Correct and incorrect models
Today in class, somebody asked a question in my panel data econometrics class. The question concerned the assumption of strict exogeneity and whether it was violated in the example I gave before. I replied that yes, it could indeed be violated, but most of the time, in one way or another, a model will be mis-specified and assumptions will not hold in the strict sense. What I meant was that in some vague sense, the assumptions was a good enough approximation (without me going into the details of my example, think of the correlation between the error term and the regressor as being almost zero).

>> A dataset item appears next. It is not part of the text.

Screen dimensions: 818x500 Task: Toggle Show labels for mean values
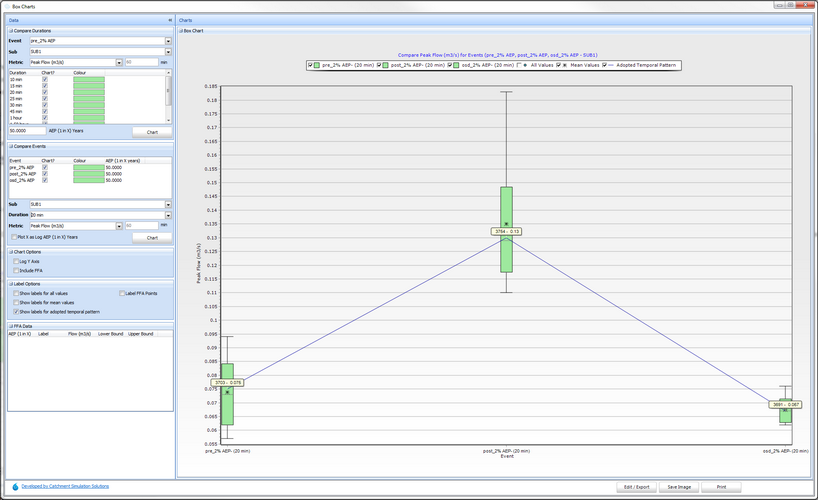pyautogui.click(x=16, y=302)
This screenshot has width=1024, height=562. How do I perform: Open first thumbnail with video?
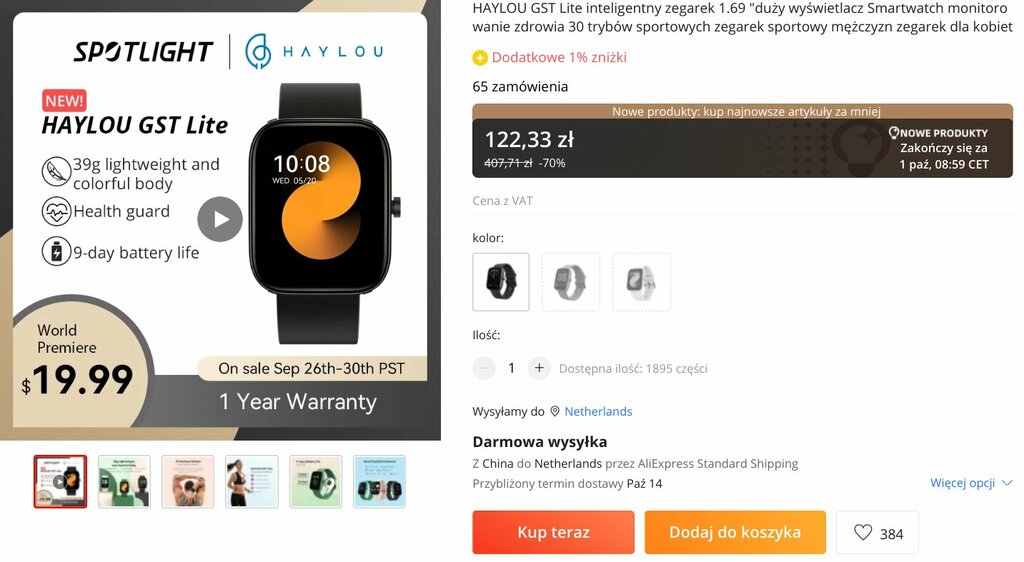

That made me think again of Milton Friedman, who argues in a famous essay that a model should be judged by its ability to predict counterfactual outcomes, or in his own words, “to make correct predictions about the consequences of any change in circumstances”. Sometimes, this is what we are after, and this is referred to as a positive approach (being able to make the right predictions)—as opposed to a normative one (where we can talk about welfare and how one can maximize it).
That sounds reasonable at first. But can we really make such a clear distinction? Can’t we simply see welfare as the outcome we would like to predict? Of course, we always need a model to make statements about welfare, but then it could also be that all models agree on the direction of the welfare effects of certain policy changes and only differ with respect to the exact magnitude. Therefore, I prefer to think of a model as a set of assumptions that are for sure wrong in the zero-one sense. But the question is how wrong, and that depends on the purpose the model is meant to serve. So, it’s a matter of degree. If the model allows me to make fairly accurate welfare statements (and I can be sure of that for whatever reasons—this is the red herring here), then I can apply Friedman’s argument that it’s good in his sense, but then I can even use if for welfare comparisons, so it serves a normative purpose. In a way, all this brings me back to an earlier post and in particular the part about Marshak.
PS on September 19, 2014: There are two interesting related articles in the most recent issue of the Journal of Economic Literature, in discussions of the books by Chuck Manski and Kenneth Wolpin, respectively. In these discussions, John Geweke and John Rust touch upon the risk of making mistakes when formulating a theoretical model, and how we should think about that.